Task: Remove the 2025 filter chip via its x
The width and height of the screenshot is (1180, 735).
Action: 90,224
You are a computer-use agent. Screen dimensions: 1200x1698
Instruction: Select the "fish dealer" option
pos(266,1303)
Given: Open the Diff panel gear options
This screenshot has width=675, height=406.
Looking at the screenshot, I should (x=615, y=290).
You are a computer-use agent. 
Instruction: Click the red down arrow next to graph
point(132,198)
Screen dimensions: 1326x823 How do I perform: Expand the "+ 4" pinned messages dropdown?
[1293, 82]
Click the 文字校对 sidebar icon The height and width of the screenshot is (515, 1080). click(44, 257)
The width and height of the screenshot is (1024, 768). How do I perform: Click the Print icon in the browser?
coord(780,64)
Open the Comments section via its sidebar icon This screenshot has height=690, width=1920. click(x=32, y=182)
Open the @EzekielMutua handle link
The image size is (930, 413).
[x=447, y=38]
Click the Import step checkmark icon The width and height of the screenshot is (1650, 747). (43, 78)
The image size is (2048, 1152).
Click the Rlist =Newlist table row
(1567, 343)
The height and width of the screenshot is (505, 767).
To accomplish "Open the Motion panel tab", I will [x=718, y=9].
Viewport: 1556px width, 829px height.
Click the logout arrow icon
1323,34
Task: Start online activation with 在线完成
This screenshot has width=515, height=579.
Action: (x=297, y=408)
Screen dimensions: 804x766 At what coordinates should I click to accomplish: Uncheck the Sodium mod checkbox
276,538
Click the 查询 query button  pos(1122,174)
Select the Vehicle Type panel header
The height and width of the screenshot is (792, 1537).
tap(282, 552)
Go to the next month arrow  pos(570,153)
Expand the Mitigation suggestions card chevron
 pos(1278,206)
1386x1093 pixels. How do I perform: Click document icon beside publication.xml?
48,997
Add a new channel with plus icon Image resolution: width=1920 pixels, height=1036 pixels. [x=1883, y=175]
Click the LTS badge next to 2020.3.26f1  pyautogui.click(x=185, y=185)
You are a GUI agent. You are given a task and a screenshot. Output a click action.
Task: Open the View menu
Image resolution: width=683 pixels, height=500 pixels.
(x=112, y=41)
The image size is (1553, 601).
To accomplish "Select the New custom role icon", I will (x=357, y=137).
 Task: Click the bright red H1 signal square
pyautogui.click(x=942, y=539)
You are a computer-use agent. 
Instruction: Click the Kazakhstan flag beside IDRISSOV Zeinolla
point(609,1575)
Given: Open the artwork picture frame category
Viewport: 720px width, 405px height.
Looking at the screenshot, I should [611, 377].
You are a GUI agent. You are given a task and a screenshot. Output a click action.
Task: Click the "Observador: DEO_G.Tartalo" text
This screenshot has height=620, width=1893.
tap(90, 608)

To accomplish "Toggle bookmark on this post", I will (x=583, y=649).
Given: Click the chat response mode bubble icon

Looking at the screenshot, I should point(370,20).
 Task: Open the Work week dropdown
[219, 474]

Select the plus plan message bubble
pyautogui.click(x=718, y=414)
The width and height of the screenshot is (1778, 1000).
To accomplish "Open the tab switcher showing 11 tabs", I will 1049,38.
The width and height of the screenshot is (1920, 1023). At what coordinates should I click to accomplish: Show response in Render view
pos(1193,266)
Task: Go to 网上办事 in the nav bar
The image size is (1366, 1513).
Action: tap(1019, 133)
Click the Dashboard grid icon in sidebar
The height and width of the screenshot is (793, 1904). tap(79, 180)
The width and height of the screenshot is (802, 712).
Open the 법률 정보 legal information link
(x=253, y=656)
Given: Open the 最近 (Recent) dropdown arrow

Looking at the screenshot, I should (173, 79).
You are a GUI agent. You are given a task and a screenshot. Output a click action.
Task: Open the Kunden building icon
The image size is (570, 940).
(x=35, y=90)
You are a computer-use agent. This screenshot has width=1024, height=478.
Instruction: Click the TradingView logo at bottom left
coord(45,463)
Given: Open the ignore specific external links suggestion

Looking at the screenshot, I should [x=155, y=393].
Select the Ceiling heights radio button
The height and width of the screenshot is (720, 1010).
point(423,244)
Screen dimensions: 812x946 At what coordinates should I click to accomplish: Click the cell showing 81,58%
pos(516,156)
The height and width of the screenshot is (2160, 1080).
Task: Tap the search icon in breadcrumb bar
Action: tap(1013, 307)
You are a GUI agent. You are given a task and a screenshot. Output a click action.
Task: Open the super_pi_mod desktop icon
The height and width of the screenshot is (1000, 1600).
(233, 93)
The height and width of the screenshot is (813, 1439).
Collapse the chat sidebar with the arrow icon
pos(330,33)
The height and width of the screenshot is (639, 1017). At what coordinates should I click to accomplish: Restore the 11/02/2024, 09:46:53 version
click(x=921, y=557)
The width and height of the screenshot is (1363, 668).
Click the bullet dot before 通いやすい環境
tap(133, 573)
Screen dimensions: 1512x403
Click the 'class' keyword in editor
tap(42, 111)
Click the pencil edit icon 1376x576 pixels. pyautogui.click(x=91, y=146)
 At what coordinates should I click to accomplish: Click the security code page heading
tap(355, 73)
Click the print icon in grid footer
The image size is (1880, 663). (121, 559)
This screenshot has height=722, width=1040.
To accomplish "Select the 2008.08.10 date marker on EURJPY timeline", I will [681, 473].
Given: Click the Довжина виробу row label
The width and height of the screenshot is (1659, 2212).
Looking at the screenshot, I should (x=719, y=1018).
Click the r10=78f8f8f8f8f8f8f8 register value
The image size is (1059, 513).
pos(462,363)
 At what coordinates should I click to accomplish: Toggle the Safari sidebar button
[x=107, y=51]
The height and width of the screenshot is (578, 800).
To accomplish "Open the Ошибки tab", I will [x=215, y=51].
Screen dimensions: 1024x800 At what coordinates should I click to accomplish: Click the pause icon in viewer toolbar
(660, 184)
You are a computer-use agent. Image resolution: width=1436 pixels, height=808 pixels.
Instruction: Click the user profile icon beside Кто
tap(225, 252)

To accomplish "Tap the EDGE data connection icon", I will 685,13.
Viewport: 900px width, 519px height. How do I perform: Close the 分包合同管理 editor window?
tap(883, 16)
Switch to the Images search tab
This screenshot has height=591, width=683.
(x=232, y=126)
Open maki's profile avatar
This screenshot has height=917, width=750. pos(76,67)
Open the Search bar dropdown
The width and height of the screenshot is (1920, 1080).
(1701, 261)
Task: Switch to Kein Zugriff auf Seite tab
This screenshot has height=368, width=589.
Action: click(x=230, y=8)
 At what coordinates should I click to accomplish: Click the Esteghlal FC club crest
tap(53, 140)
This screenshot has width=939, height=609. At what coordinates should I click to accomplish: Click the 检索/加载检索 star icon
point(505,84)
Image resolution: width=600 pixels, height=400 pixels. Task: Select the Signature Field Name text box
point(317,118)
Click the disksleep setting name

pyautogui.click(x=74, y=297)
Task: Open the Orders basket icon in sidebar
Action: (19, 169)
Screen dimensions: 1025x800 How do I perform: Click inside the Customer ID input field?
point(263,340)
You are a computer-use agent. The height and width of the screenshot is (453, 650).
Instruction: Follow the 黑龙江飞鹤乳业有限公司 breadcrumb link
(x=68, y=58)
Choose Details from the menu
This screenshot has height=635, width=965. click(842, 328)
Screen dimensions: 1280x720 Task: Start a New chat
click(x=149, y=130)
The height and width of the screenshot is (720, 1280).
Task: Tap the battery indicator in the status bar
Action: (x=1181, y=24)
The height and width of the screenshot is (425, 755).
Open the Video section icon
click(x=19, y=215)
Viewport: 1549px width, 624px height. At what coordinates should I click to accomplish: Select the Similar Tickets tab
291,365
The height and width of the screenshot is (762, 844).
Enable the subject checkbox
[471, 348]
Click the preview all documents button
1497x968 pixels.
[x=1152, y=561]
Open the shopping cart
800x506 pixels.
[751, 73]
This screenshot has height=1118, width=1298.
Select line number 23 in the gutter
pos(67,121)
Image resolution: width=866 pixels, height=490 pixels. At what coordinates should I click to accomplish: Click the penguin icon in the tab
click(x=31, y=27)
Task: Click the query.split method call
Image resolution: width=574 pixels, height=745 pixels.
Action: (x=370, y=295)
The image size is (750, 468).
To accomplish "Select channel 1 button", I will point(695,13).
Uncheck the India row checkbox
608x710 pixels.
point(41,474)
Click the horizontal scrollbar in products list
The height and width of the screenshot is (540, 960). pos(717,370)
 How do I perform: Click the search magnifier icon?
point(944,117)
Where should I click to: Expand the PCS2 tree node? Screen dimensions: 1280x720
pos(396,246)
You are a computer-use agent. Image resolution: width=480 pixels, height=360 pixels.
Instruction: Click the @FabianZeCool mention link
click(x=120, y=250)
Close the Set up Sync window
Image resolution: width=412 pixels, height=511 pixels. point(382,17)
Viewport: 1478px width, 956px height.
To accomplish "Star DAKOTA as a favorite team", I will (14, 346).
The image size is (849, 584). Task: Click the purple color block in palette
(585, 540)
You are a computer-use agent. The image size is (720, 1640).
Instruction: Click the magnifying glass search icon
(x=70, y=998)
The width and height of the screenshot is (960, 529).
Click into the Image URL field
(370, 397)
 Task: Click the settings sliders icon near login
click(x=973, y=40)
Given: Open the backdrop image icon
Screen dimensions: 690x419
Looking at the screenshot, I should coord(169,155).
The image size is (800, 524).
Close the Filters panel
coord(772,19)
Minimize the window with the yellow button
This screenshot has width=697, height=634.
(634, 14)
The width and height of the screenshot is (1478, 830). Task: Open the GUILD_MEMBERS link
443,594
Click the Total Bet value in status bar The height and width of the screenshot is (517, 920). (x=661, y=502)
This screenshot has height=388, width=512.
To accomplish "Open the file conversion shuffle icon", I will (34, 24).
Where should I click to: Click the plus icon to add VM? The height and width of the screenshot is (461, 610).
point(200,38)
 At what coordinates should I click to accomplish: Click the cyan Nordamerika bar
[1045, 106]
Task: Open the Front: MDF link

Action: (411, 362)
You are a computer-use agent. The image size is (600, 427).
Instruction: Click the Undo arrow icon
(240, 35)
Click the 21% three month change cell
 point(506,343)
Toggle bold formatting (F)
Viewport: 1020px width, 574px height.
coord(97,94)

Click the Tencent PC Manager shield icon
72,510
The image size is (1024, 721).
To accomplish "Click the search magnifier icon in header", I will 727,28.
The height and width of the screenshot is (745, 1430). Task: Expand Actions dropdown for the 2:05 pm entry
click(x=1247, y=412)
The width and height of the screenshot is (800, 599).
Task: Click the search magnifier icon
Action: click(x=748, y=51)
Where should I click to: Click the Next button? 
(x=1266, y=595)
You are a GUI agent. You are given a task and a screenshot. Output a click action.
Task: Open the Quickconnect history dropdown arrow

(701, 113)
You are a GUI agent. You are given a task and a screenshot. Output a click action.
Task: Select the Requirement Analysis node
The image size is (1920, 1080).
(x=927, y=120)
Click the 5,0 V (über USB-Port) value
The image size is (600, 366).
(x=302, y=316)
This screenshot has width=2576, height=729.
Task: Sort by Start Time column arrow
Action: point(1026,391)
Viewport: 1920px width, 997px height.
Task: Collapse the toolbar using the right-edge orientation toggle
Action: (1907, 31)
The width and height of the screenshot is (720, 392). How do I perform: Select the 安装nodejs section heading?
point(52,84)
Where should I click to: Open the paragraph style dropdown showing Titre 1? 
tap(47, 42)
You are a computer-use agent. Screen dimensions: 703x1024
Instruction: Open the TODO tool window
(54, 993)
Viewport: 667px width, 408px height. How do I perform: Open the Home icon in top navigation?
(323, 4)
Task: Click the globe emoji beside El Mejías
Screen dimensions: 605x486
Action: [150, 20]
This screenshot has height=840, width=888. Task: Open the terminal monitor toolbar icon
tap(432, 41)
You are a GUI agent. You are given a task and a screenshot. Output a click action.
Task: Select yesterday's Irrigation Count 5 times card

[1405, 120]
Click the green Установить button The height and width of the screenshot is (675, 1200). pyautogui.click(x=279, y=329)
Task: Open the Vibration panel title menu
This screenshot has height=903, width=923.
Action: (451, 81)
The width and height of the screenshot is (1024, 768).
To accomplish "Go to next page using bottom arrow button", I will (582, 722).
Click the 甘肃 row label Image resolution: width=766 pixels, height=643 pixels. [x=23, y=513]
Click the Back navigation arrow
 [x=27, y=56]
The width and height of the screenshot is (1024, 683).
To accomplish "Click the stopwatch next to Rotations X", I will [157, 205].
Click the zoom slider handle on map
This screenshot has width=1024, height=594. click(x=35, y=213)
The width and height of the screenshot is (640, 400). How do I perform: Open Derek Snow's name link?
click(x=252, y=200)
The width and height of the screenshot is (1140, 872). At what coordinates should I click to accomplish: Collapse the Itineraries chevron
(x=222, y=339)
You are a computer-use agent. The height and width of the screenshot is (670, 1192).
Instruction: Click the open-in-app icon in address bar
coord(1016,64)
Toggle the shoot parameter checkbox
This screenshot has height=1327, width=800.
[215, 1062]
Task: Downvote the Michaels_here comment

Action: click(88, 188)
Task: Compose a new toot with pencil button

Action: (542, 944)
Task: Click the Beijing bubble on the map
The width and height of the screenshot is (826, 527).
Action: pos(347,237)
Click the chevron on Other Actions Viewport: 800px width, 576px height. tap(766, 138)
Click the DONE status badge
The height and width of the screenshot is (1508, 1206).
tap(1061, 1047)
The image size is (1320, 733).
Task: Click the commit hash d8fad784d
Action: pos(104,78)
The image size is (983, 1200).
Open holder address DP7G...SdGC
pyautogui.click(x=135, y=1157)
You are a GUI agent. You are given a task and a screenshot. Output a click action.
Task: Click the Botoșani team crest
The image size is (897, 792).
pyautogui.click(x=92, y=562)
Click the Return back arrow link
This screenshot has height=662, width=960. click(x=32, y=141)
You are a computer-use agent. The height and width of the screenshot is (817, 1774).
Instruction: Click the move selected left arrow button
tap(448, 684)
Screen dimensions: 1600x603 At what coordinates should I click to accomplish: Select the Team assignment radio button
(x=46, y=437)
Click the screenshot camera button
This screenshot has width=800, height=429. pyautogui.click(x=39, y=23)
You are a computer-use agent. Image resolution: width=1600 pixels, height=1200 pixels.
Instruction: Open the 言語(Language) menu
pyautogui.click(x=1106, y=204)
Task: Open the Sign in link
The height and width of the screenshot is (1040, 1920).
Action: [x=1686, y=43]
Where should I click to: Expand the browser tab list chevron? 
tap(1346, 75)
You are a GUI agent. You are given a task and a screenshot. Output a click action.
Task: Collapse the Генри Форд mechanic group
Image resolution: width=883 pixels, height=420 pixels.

_TASK DESCRIPTION_
What is needed is every line of the records that contains the word "label".

_EXERCISE ANSWER_
Given: Click the Довжина виробу row label
Click the 甘肃 row label Image resolution: width=766 pixels, height=643 pixels. [x=23, y=513]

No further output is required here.